Hunting pressure has the ability to make mature bucks the toughest animal I’ve ever hunted. Remove the pressure factor and they become infinitely easier. I DIDN’T say easy, but, without a shred of doubt in my mind, mature bucks not under tremendous hunting pressure are almost always easier to tag than those that fought hunting pressure far more days over season than not, spread over three or more seasons, just to still be one of the few left standing. I’m telling you, there’s not a shred of doubt in my mind that pressured, mature bucks are a different breed from mature bucks on managed grounds. Those in pressure cookers just don’t have room for error. When they get sloppy, they die young. On managed grounds, they typically get older, anyway.
If you’re hunting heavily pressured bucks, throw 90+% of hunting tactics and gadgetry right out the window, as employing them will do you far more harm than good. In fact, a buck I arrowed a few years back was slinking away from another hunter’s calling and rattling sequence. No, the buck I shot didn’t seem to bust the hunter calling and rattling. He apparently merely heard the sequence and knew it was time to head for his daylight core area, now!
Stop to think about it for a little and it makes all the sense in the world. Gadgetry literally fuels the hunting TV market, with a gaggle of hunters shown every day using that year’s new calls and the groundbreaking synthetic antlers that the show sponsors just came out with. Because of that, a bunch of hunters spend a bunch of money every year on calls and synthetic antlers. You can bet they’re going to use them. If the ground is truly pressured, that means you can also bet that any 3.5-year-old or older buck on that ground has heard calling multiple times, not just that season, but also the season before and before and before. Any pressured buck that’s overly likely to respond to calling and rattling is already dead or not really a pressured buck. Those that head the other way just may survive.
My very first rule when hunting pressured bucks is to hardly ever draw any attention to myself.

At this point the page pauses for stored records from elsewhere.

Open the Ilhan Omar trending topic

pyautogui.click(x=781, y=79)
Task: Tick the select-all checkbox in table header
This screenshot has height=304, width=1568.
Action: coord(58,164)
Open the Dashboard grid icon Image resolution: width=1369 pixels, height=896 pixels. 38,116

The only time I’ll ever do any calling is when I actually see a buck I want to shoot and it appears he will not naturally offer me a shot. I still won’t rattle, but I will go so far as a grunt and doe call. That’s as crazy as I ever get, and it’s only in that exact situation, and I try to be overly generous in giving Mr. Big the benefit of the doubt that he will circle back around. I just have that poor of luck calling truly pressured, mature bucks. Even when they respond positively, they almost always hang up, just out of range, not approaching closer, unless they spot these phantom deer.
Now, calling with another deer near as a decoy, when Mr. Big wasn’t coming in naturally, has worked for me. Obviously, there’s a calculated gamble to that, as well, and you can’t put live decoys where you want them, when you want them. Just keep that in your bag of tricks, though, as it may fill an extra buck tag or two over the years, as it has for me.

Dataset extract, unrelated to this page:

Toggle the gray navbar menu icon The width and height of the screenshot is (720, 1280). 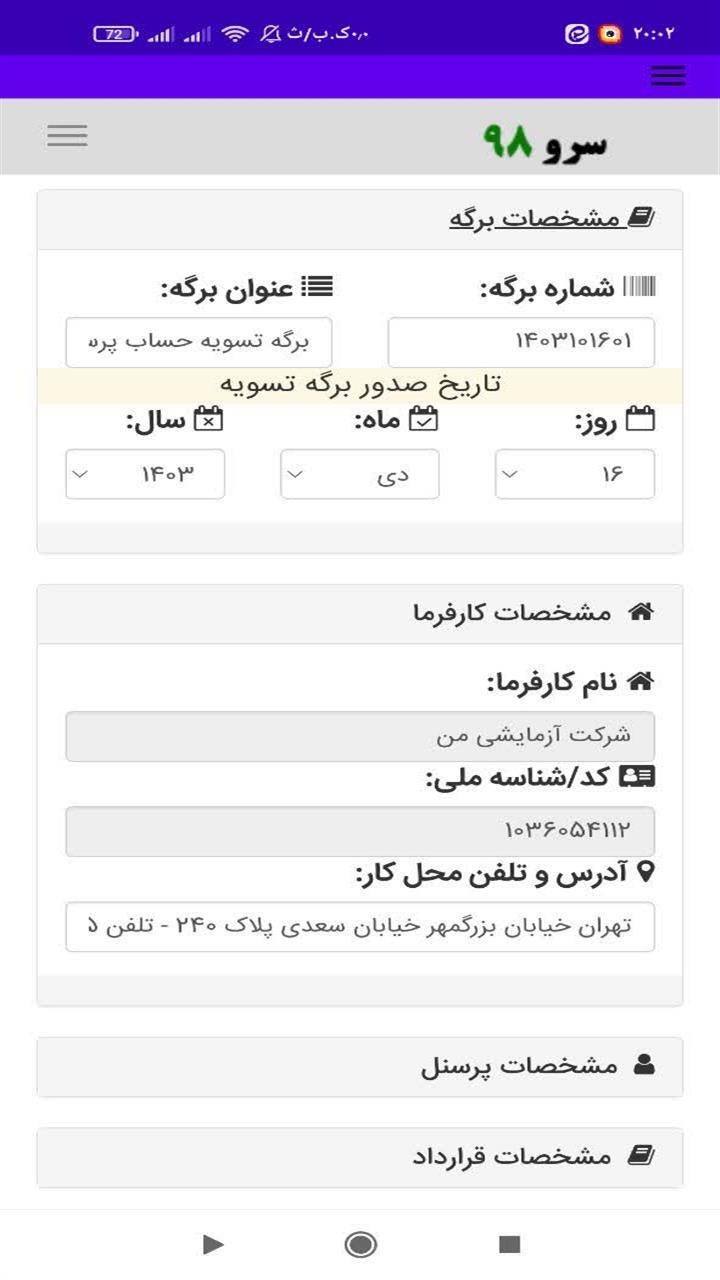tap(67, 136)
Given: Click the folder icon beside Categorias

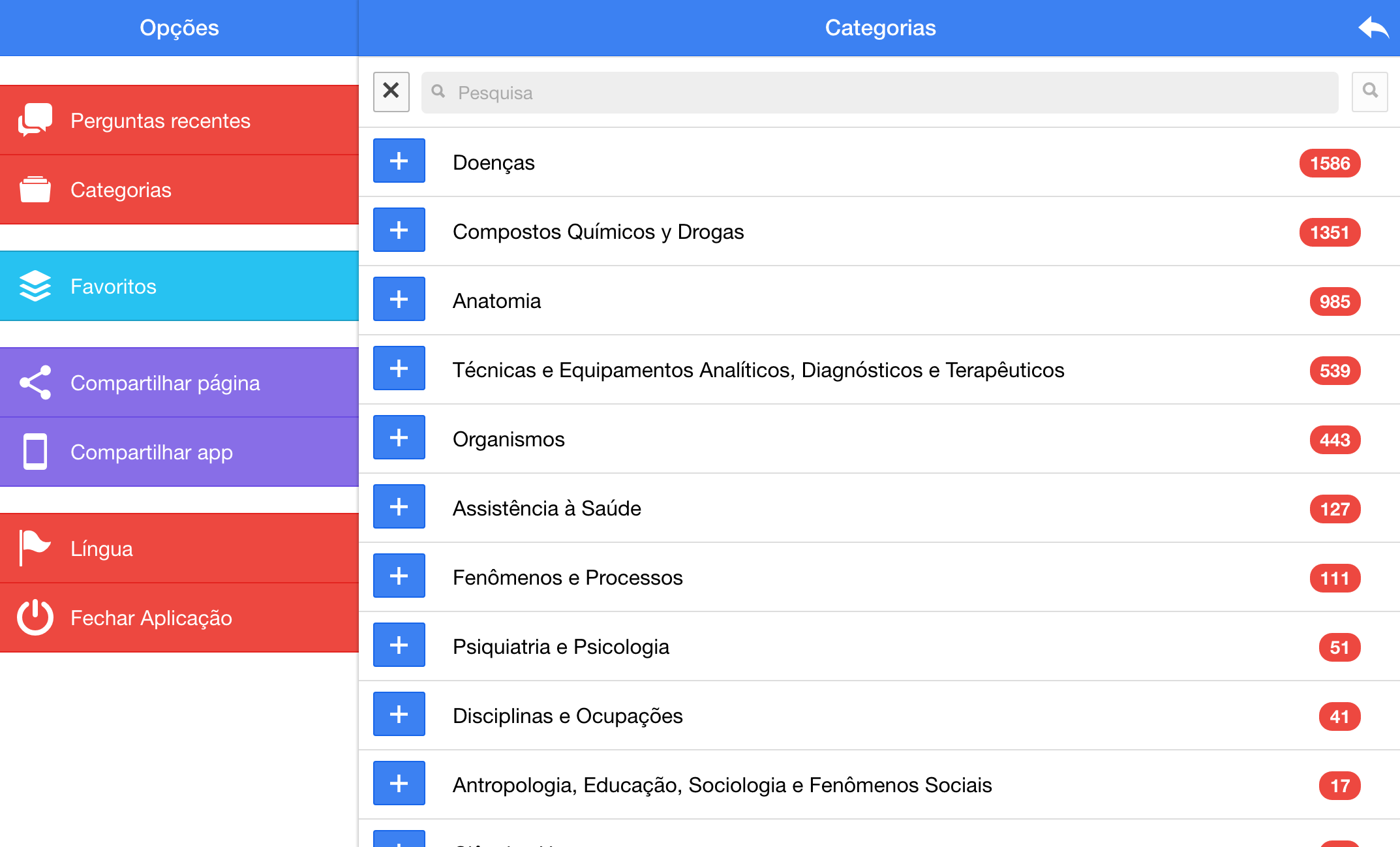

That said, I try VERY hard to not even voice grunt a buck to stop. If I have to cross a shooting lane to get to stand (will try to avoid it, if possible, but not always possible), I’ll dribble a little deer pee on the dirt, as that’s often enough to get them to stop. The buck I shot that was slinking away for the calling was smelling some, as the arrow met his vitals. If that doesn’t work, I’ll shoot him on a walk (practice doing stuff like that, IF you’re going to try it in the deer woods, please). If trotting, I’ll voice grunt, but I don’t like to. Doing so has caused two walking bucks to tear out like I’d double lunged them, merely at the voice grunt. I suspect it had to do with similarly close calls of their youth leaving scars, but that’s just a guess, and knowing why doesn’t put those bucks back in my shooting lanes, anyway.
Next, I’ve hunted a whole bunch of pressured grounds over a bunch of states. One thing every mature buck I took from any of that dirt had in common is that they found pockets where we just didn’t go, and that’s where they burnt their daylight hours. The location of the slinking buck was only a couple acres, actually right next to the road and within sight of the parking lot for the ground. No self-respecting hunter would ever set a stand in there, instead of going for the big timber and nasty swamps comprising the majority of that public ground. I’m supremely confident that’s why that 3.5-year-old buck was burning daylight there. “We” hunters ignored it.
All of these overlooked spots have fallen in one of two categories, in my experience. You just heard one of them, those overlooked areas. I figured that out from doing big buck profile articles, way back when I had to take any work I could get. Most all of the world-class bucks I did pieces on, that happened to be shot on pressured grounds, were shot by kids or otherwise inexperienced hunters, hunting those locations where we are just too dang smart to hunt, as no way Mr. Big is going to lay up in that small pocket of cover or that strip of timber along the Missouri highway one kid did or climb up that one tree in the middle of wide open pasture on a property in a program allowing hunting or any of the other seemingly ridiculous locations other kids and first timers I did pieces on took the giants they they did. “We” know better!
And why were the giants living there? You don’t grow to be old on pummeled grounds by bedding in areas “we’re” hunting. They have to find pockets where we’re not or have very short life expectancies.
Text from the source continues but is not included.